"""

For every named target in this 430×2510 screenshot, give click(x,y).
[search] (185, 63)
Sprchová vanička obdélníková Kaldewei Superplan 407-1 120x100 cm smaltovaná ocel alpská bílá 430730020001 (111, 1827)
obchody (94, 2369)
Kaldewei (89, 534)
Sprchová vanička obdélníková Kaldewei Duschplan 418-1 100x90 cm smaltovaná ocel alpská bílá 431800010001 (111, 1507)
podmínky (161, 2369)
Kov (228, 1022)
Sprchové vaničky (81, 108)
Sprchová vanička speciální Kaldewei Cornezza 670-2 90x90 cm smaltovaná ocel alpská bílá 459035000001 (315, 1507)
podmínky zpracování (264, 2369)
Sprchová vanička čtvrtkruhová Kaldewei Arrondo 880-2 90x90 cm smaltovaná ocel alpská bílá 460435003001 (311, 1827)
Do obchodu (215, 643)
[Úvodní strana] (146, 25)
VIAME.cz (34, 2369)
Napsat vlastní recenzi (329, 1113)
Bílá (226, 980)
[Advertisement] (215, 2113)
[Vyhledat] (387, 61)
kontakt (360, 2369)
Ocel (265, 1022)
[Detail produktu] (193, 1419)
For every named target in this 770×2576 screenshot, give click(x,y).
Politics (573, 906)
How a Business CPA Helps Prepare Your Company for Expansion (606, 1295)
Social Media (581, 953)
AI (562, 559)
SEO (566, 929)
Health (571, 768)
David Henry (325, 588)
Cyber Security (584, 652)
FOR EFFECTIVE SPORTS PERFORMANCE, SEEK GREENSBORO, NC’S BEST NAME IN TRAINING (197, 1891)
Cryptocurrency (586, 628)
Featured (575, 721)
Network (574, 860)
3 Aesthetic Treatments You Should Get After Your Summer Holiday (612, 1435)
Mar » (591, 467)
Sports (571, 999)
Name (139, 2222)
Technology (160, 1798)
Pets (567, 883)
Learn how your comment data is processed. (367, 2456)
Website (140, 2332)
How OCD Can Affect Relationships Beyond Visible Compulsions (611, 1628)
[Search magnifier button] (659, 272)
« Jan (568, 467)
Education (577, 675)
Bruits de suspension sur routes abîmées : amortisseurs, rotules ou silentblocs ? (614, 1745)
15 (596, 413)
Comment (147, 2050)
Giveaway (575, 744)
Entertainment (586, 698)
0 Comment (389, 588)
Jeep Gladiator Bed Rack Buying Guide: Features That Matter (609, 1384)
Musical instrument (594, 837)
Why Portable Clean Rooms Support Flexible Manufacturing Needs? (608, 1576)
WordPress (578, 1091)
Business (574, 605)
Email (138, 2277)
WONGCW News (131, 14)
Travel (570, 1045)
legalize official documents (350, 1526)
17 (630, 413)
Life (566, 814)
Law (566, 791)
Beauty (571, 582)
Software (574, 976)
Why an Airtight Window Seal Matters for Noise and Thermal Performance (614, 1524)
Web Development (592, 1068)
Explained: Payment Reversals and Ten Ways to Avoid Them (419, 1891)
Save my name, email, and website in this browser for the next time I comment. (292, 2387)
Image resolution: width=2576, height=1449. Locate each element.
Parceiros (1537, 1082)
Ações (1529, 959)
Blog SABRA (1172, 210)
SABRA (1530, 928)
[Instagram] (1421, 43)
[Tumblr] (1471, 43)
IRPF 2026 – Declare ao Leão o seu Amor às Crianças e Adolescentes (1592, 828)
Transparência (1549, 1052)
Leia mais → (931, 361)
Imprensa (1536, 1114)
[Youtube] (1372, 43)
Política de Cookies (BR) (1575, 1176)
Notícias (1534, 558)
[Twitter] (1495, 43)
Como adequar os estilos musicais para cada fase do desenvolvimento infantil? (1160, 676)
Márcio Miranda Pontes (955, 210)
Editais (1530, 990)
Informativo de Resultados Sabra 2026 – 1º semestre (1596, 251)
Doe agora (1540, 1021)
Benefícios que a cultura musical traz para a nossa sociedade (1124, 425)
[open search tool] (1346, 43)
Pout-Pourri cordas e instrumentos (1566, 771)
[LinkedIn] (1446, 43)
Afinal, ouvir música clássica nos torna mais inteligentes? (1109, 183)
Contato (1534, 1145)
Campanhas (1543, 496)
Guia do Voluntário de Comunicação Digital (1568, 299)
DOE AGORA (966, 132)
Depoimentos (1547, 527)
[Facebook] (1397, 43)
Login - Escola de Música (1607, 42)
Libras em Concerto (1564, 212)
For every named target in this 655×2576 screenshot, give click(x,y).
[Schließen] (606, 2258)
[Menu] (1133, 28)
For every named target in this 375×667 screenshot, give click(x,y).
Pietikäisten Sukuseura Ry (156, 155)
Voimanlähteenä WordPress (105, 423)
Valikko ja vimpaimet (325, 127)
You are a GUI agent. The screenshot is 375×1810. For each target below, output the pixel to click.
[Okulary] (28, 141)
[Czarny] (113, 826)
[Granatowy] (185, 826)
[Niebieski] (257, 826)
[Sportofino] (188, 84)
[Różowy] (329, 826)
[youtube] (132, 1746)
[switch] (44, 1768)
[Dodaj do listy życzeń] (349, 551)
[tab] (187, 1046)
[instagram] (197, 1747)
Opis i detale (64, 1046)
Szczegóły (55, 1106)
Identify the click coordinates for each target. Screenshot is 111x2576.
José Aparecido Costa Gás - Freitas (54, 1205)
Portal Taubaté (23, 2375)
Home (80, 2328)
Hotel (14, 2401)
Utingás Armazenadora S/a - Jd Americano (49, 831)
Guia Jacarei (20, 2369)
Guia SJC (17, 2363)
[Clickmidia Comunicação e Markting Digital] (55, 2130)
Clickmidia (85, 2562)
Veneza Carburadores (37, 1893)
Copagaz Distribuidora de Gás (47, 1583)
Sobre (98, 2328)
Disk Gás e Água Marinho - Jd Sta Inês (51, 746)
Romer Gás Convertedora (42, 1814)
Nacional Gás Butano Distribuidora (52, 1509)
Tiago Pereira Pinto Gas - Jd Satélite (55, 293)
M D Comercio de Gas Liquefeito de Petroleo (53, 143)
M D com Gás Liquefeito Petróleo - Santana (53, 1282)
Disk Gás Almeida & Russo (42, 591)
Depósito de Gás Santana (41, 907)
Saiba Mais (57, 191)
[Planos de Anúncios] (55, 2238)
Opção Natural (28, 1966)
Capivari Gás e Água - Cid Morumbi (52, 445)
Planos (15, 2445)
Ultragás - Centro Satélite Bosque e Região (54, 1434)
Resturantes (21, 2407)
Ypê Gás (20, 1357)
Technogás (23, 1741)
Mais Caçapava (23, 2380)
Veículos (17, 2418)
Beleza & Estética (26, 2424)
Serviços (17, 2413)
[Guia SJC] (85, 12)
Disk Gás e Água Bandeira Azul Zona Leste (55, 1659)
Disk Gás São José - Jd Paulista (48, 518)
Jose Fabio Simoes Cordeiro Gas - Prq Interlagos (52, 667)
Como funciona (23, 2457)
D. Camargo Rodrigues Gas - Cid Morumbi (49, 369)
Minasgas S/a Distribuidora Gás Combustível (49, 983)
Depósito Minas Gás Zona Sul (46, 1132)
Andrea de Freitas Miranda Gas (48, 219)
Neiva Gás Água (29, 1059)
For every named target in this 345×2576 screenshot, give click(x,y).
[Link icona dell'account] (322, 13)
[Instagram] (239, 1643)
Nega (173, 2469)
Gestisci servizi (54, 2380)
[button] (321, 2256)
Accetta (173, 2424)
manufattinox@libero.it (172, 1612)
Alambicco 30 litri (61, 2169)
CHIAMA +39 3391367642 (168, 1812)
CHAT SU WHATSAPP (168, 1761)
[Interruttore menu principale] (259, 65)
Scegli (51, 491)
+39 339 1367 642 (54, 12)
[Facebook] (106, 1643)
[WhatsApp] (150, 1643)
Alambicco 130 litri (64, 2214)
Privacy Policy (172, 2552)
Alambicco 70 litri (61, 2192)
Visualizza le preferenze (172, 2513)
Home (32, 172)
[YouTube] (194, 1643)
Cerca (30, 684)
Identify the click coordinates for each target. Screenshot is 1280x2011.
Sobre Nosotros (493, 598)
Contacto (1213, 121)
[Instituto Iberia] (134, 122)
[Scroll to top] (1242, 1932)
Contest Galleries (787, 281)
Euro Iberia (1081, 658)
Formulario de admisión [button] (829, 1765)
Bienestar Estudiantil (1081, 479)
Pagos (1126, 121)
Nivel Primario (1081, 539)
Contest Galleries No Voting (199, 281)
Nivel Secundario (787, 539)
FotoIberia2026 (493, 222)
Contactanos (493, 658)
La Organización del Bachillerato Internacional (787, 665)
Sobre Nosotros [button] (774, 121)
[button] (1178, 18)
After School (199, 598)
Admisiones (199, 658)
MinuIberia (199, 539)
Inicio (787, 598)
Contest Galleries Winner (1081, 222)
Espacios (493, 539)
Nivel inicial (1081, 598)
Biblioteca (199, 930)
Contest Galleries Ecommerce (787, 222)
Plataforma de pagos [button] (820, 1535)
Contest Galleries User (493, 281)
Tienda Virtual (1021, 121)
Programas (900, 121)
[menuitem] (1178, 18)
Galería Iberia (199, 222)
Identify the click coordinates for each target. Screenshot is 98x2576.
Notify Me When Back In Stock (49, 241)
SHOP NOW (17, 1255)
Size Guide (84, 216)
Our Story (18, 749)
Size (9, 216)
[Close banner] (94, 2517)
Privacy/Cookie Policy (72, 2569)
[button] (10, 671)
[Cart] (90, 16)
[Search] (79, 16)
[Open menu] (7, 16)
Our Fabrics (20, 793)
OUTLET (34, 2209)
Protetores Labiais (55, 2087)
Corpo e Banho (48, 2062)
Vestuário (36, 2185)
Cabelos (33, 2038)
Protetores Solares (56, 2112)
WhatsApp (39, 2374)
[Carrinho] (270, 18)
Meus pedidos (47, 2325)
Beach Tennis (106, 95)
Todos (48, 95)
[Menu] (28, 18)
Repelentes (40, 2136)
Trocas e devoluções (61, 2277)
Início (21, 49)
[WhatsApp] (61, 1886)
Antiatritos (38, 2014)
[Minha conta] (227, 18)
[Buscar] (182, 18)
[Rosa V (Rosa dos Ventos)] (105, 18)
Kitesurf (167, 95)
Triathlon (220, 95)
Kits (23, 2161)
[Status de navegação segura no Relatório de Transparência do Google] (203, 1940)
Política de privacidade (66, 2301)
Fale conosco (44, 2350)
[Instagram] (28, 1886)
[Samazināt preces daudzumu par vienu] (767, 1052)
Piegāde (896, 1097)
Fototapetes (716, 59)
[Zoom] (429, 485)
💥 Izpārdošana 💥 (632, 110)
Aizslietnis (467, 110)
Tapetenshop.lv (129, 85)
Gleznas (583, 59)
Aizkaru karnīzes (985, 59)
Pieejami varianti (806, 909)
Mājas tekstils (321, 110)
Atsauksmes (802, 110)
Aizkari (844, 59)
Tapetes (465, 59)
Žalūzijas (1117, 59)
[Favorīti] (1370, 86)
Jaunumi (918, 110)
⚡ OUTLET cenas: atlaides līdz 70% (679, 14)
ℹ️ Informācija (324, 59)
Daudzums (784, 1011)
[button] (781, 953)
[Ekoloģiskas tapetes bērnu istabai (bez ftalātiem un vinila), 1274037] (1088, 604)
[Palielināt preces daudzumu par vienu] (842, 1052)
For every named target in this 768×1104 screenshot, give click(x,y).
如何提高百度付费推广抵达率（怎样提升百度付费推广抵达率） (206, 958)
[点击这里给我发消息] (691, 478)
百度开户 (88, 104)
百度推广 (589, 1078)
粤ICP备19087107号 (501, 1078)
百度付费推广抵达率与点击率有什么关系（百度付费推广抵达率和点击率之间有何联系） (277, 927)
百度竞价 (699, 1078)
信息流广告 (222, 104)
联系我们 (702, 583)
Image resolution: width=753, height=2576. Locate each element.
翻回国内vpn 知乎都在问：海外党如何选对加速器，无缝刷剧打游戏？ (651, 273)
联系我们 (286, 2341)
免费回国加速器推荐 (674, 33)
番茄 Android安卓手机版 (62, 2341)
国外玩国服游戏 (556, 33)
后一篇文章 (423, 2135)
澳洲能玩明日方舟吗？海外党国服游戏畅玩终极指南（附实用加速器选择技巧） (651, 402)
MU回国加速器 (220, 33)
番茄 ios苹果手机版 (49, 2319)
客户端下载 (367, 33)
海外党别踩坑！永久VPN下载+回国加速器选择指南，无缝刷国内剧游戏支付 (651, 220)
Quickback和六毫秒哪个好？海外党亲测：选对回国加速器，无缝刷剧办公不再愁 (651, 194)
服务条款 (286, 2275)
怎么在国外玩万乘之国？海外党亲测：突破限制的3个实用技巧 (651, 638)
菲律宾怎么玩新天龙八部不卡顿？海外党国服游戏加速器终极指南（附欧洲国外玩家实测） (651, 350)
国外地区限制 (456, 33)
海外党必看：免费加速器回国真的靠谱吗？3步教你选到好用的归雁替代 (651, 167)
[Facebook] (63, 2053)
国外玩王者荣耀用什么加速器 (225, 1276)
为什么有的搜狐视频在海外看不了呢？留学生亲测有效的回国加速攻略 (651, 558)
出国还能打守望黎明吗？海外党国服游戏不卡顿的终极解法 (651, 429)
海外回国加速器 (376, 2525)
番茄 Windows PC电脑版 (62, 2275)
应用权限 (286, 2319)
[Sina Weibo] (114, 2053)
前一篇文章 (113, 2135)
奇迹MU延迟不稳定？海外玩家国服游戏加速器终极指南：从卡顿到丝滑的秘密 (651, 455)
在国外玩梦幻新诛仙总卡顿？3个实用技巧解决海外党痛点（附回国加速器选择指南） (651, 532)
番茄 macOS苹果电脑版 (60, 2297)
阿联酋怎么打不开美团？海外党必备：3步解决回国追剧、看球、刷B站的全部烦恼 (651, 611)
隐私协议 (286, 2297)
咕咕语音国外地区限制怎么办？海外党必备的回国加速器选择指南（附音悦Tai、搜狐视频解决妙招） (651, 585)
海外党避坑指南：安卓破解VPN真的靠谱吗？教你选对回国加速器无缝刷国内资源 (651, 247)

"""

▶ _Problem statement_: From the material above, retype precisely the lines between the line holding "Kov (228, 1022)" and the line holding "Explained: Payment Reversals", inclusive, and nothing beyond them.

▶ _Answer_:
Kov (228, 1022)
Sprchové vaničky (81, 108)
Sprchová vanička speciální Kaldewei Cornezza 670-2 90x90 cm smaltovaná ocel alpská bílá 459035000001 (315, 1507)
podmínky zpracování (264, 2369)
Sprchová vanička čtvrtkruhová Kaldewei Arrondo 880-2 90x90 cm smaltovaná ocel alpská bílá 460435003001 (311, 1827)
Do obchodu (215, 643)
[Úvodní strana] (146, 25)
VIAME.cz (34, 2369)
Napsat vlastní recenzi (329, 1113)
Bílá (226, 980)
[Advertisement] (215, 2113)
[Vyhledat] (387, 61)
kontakt (360, 2369)
Ocel (265, 1022)
[Detail produktu] (193, 1419)
For every named target in this 770×2576 screenshot, give click(x,y).
Politics (573, 906)
How a Business CPA Helps Prepare Your Company for Expansion (606, 1295)
Social Media (581, 953)
AI (562, 559)
SEO (566, 929)
Health (571, 768)
David Henry (325, 588)
Cyber Security (584, 652)
FOR EFFECTIVE SPORTS PERFORMANCE, SEEK GREENSBORO, NC’S BEST NAME IN TRAINING (197, 1891)
Cryptocurrency (586, 628)
Featured (575, 721)
Network (574, 860)
3 Aesthetic Treatments You Should Get After Your Summer Holiday (612, 1435)
Mar » (591, 467)
Sports (571, 999)
Name (139, 2222)
Technology (160, 1798)
Pets (567, 883)
Learn how your comment data is processed. (367, 2456)
Website (140, 2332)
How OCD Can Affect Relationships Beyond Visible Compulsions (611, 1628)
[Search magnifier button] (659, 272)
« Jan (568, 467)
Education (577, 675)
Bruits de suspension sur routes abîmées : amortisseurs, rotules ou silentblocs ? (614, 1745)
15 (596, 413)
Comment (147, 2050)
Giveaway (575, 744)
Entertainment (586, 698)
0 Comment (389, 588)
Jeep Gladiator Bed Rack Buying Guide: Features That Matter (609, 1384)
Musical instrument (594, 837)
Why Portable Clean Rooms Support Flexible Manufacturing Needs? (608, 1576)
WordPress (578, 1091)
Business (574, 605)
Email (138, 2277)
WONGCW News (131, 14)
Travel (570, 1045)
legalize official documents (350, 1526)
17 (630, 413)
Life (566, 814)
Law (566, 791)
Beauty (571, 582)
Software (574, 976)
Why an Airtight Window Seal Matters for Noise and Thermal Performance (614, 1524)
Web Development (592, 1068)
Explained: Payment Reversals and Ten Ways to Avoid Them (419, 1891)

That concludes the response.